• **ENTRIES SUPPLIED**:
☆ ☆ ☆ ☆ ☆ ☆ ☆

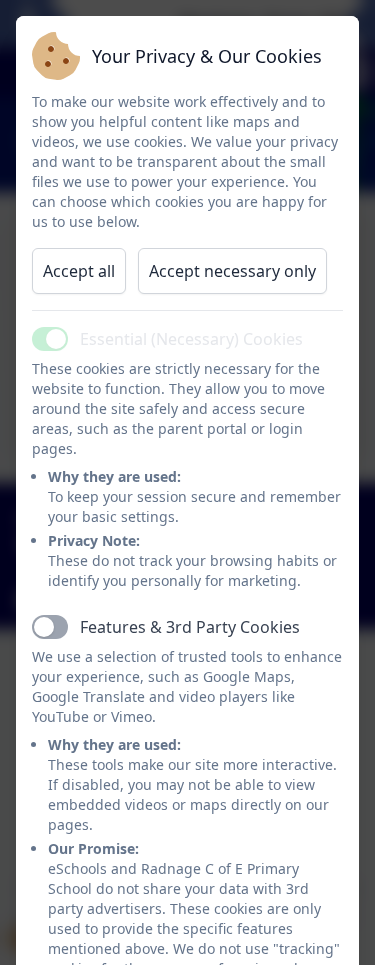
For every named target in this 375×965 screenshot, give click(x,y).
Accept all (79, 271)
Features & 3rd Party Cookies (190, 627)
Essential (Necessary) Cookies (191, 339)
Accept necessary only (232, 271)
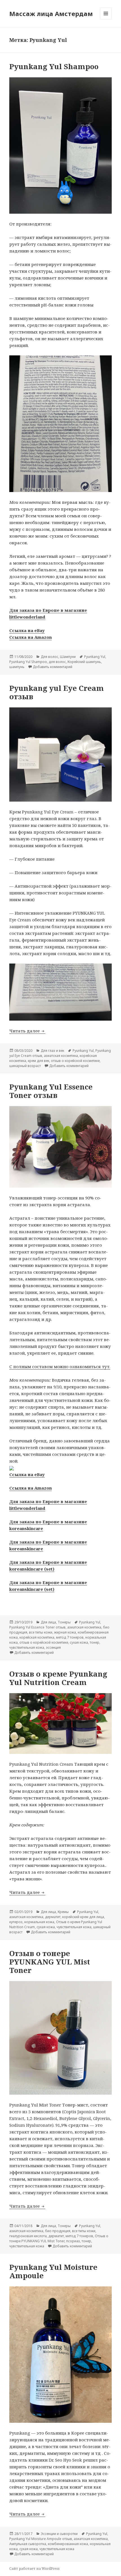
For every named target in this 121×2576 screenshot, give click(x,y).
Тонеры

☆ ☆ ☆ ☆ ☆ ☆ ☆

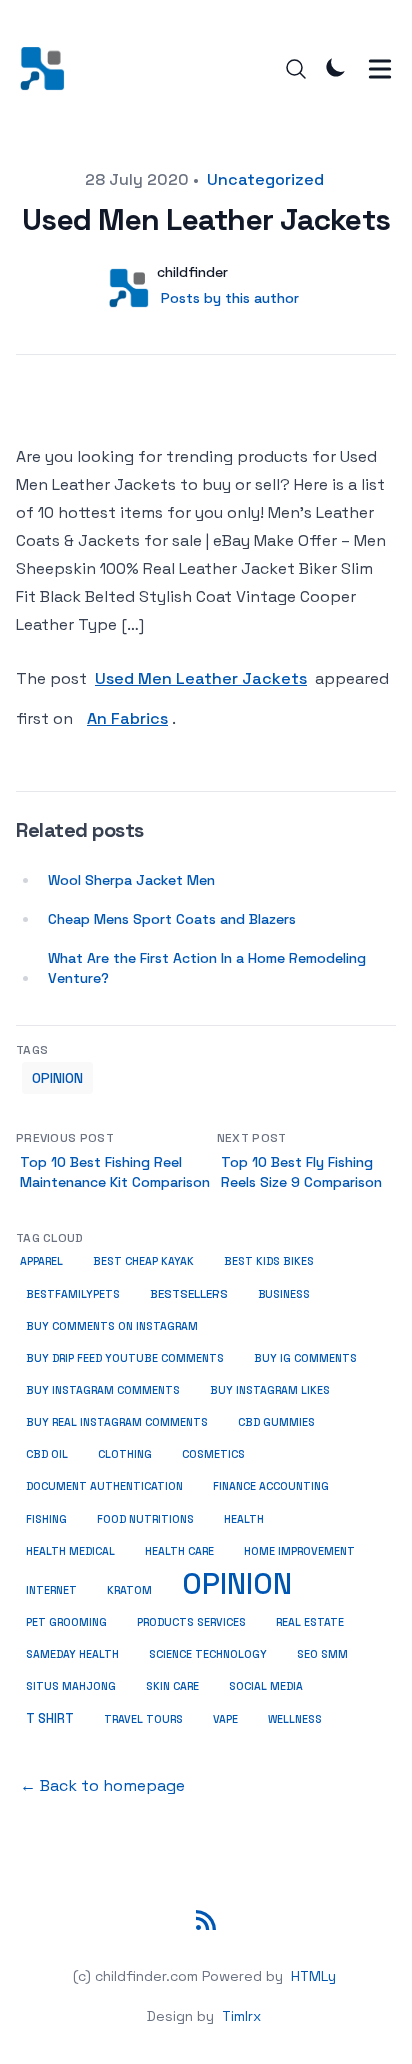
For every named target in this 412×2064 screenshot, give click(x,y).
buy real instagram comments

☆ ☆ ☆ ☆ ☆ ☆ ☆

• **ASSIGNED TASK**:
Scan the material above. Return every line containing the string "target".

• **EXERCISE OUTPUT**:
For every named target in this 375×965 screenshot, give click(x,y).
For every named target in this 121×2576 screenshot, give click(x,y).
For every named target in this 412×2064 screenshot, give click(x,y).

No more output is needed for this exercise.